Excerpt from a data file:
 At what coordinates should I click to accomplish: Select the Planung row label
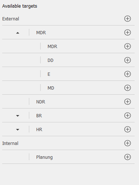coord(44,157)
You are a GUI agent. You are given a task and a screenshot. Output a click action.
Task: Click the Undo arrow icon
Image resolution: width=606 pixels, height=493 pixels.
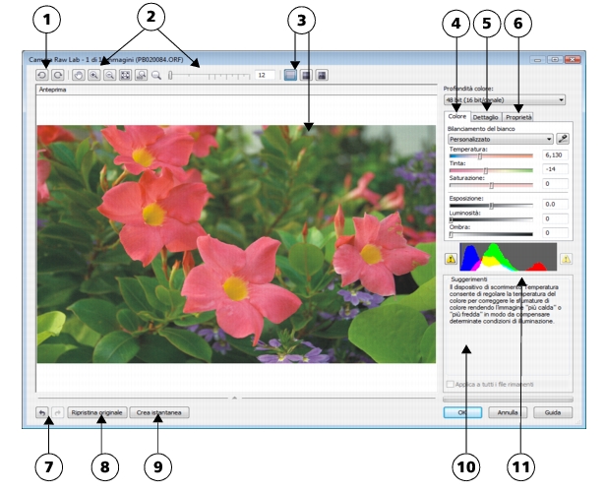pyautogui.click(x=41, y=413)
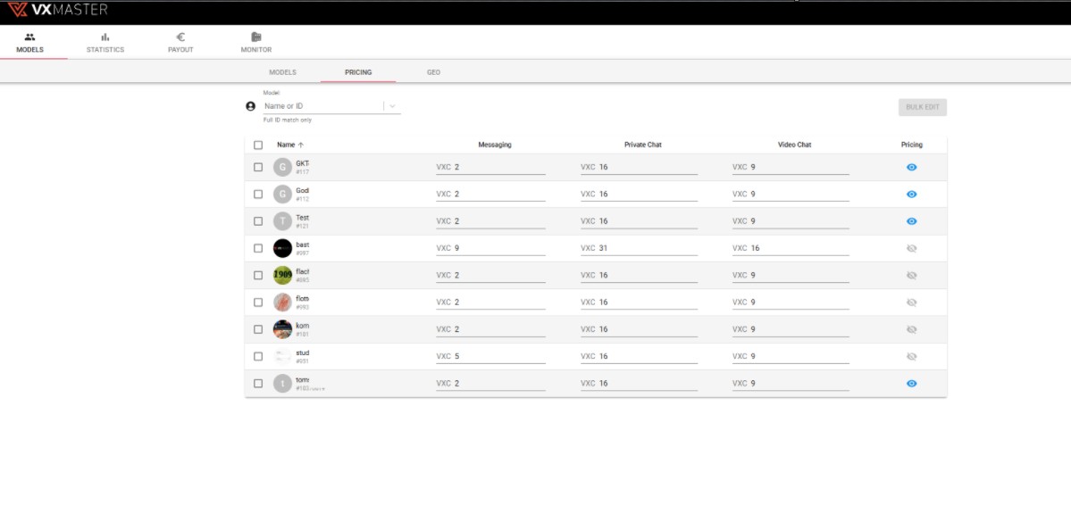Click the avatar in the kom row
This screenshot has width=1071, height=506.
click(x=282, y=329)
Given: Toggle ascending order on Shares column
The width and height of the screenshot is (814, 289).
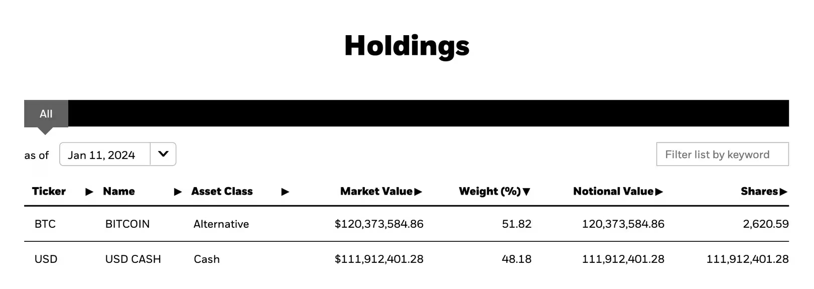Looking at the screenshot, I should 784,191.
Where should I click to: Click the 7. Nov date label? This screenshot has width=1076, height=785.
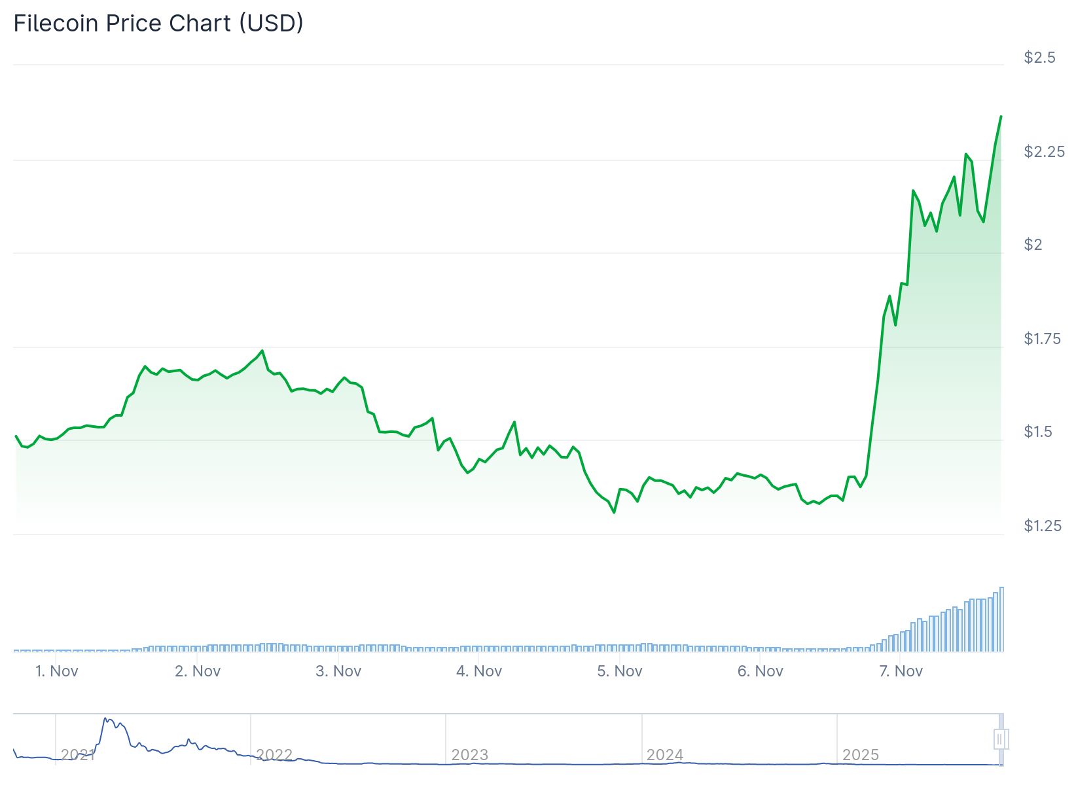click(x=901, y=671)
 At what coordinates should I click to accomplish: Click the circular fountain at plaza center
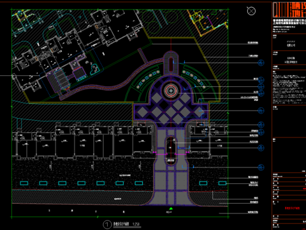pos(171,91)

- Set problem -
Rewrite the items from the line with "At what coordinates should I click to accomplish: Click" through the end of the items, substituting "statue" for "fountain" and keeping everything else the same. Omit the pictures.

- Task result -
 At what coordinates should I click to accomplish: Click the circular statue at plaza center
pos(171,91)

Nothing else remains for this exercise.